> **Exercises**
a. Rewrite the passage of the Logan review between "Following on from" and "than just one.", inclusive, changing "carjackers" to "thieves".
b. According to the Logan review, who plays Laura?
c. Carry on writing the Logan review from its last sentence.
#### Text segment
Following on from the example set by Deadpool last year in terms of what can be done in a superhero movie, Logan dares to push those boundaries even further. Just by the end of the first scene, where some very stupid carjackers try to steal the wheels of the wrong furry loner, you have a decent understanding of why this movie was given a high rating. The language is blue and the violence is red as limbs are hacked off and heads roll. Logan is quite possibly the brutalist and bleakest superhero movie in living memory, so much so, they should have called this one, X-Men: Apocalypse. But it is also one of only a few superhero movies that manages to elevate the genre past spectacle and to something resembling art. It is adult in far many more ways than just one.

Logan takes place in 2029, when almost the entirety of the mutant population are extinct. Logan presents us with a future more hellish than that which was depicted in Days of Future Past. And you could call it a coincidence, (not), that the evil villain of this story is named Donald. When he isn't working as a chauffeur for business bros and squealing party girls, Logan, played by Hugh Jackman who is rocking the claws for the final time, seems content to lay low in a junkyard headquarters in the desert, south of the border where he is looking after a frail Professor X, played once more, (and it would appear, for the final time too,) by Patrick Stewart. Xavier is now well into his 90s, he is experiencing dementia, which in the mind of the world's most powerful telepath, that mental shockwaves temporarily paralyze anyone in the way. (He also seems to have pulled a Scarlet Witch and wiped out the X-Men). And Wolverine isn't doing much better, he is slowly being poisoned by the Adamantium which coats his skeleton. He finally looks and seems to feel his real age with his trusty healing factor fading with each passing day.

Now retired from the superhero business. Logan is happy enough to carry on as he is, he even mentions the Statue of Liberty incident to Xavier in a nice nod to the first X-Men movie from 2000. But as the film progresses, Logan finds himself being an unwilling mentor, protector and parent figure to Laura, played with excellence by Dafne Keen. Laura is a young mutant on the run from some very dangerous people. Of course, Wolverine has found himself in a reluctant parent mode before, most notably with Rogue in the movies but also with Jubilee and Shadowcat in the comics. But Laura is different, she appears to be a child version of himself. Crossing the border to find some mutant haven which may or may not exist, the team of Wolverine, Laura and Professor X try to escape the people who have pursuing the little girl. In these scenes we get some the bloodiest battles to grace the cinema screen since the Blade trilogy, these aren't the kind of fights which don't result in actors throwing CGI effects at one another! In many ways a good word to use when describing Logan, is minimalist.

But Logan is more of its of its own thing, that something which draws inspiration from the movies which came before it. The previous film in this franchise, The Wolverine, drew a lot of inspiration from the 1981 Wolverine comic book miniseries from Chris Claremont and Frank Millar. Here, we find returning director, James Mangold and his co-writers, Scott Frank and Michael Green, borrow from the Old Man Logan comic book series. Mangold does seem to understand Wolverine as one of the most mythic Marvel characters - a ronin who has built in blades, a gunslinger who uses talons instead of pistols, but Mangold also understands that he needs to make him less than indestructible, he needs to make the former Weapon X, vulnerable. And at a time where Marvel and DC are working out their crossover movie events, Mangold most importantly understands that Logan needs to stand on its own, leaving its franchise history almost completely and utterly implied, without relying on call-backs and cameos.
########
#### Provided data
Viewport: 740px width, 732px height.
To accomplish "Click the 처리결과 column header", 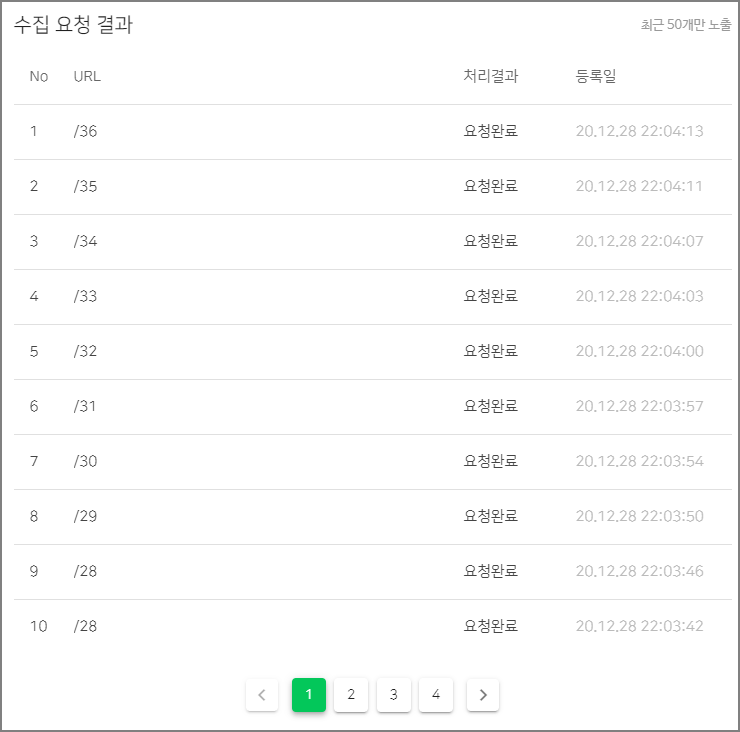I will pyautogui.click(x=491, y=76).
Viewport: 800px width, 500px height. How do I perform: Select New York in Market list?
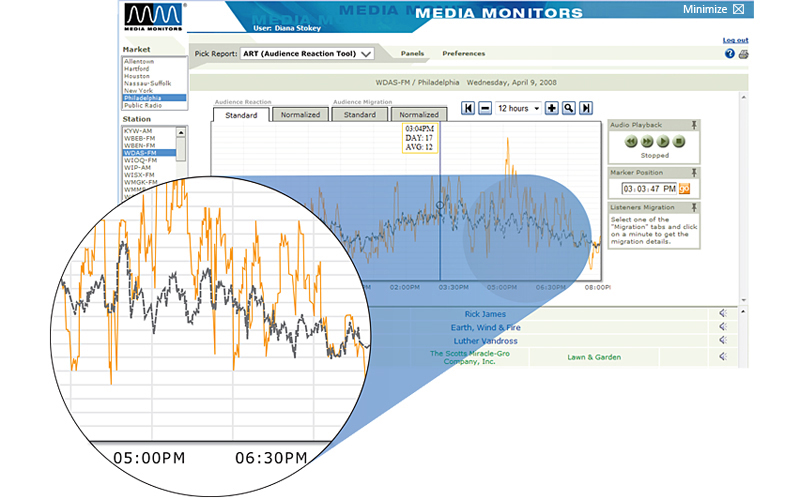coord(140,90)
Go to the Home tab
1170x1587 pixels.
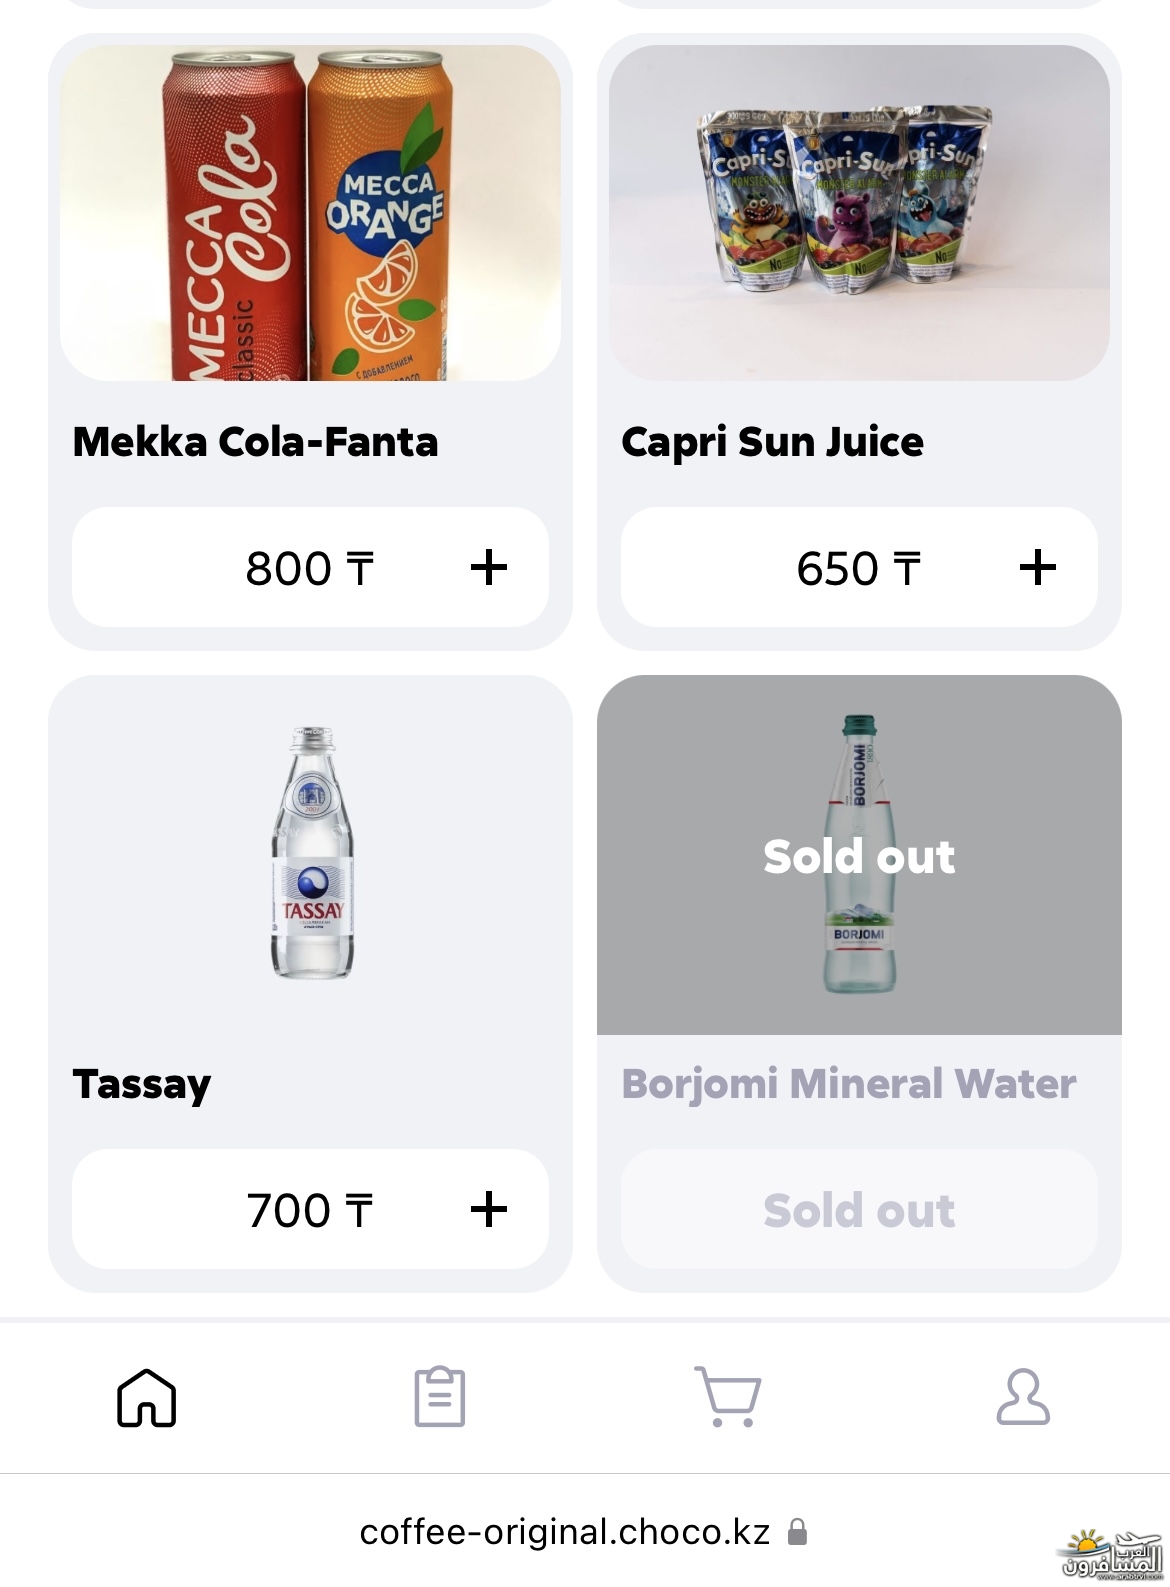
########
> **Outputs in order**
a.
Following on from the example set by Deadpool last year in terms of what can be done in a superhero movie, Logan dares to push those boundaries even further. Just by the end of the first scene, where some very stupid thieves try to steal the wheels of the wrong furry loner, you have a decent understanding of why this movie was given a high rating. The language is blue and the violence is red as limbs are hacked off and heads roll. Logan is quite possibly the brutalist and bleakest superhero movie in living memory, so much so, they should have called this one, X-Men: Apocalypse. But it is also one of only a few superhero movies that manages to elevate the genre past spectacle and to something resembling art. It is adult in far many more ways than just one.

b. Dafne Keen

c.
And like Wyatt Earp and Jessie James, Logan has lived long enough to see his experiences become the thing of stories as we see in a comic book that they pick up from a gas-station. That is something which recurs throughout this film, he is confronted with his own legend. Logan seems content to build its cross-country narrative on regret, pitting Wolverine and his pals against his own legacy of bloodshed. This theme, like many others one can find here, remains largely unspoken, conveyed brilliantly through the grisly performance from Hugh Jackman. He seems to carry perfectly the full weight of the character's eight other big screen performances. At this point, it is hard to imagine that his initial casting was met with a large amount of skepticism! In fact, in general, Logan boasts some of the best acting that I have ever seen in a superhero movie, from Stewards wounded and haunted Xavier, to the little characters that the trio meet on their travels. This is really fortunate, as the movie spends more time working as a character study than anything else, for every gruesome showdown we get, we are given a little chat and conversation in the cabin of a truck or a makeshift graveyard in someone's farmland.

For those of you who think that superhero movies have gotten too serious for their own good, you might find a little more to moan about in Logan. It is a movie which is as grimly poker-faced as Deadpool was irreverent. And by the end of the move, the violence has almost become surreal. There is only so many times you can see someone's claws going through someone else's brains before you become numb to the image. But it is important to note that the movie's body count never topples into the kind of nihilism one gets from a Snyder Batman or Superman movie. The core principles of the X-Men are always upheld. You get a sense of hope, family and generational torch-passing which are apparent even in the movie's grisliest moments. And the final scene shines a beacon of light through the darkness.

But what is really special about Logan is that it manages to deliver the visceral goods, all the Wolverine action that fans have been demanding for over a decade while it still manages to be a surprisingly thoughtful and poignant drama and a terrific movie. And while Wolverine does go berserk with those claws, the moments in this movie which cut the deepest are those where he doesn't...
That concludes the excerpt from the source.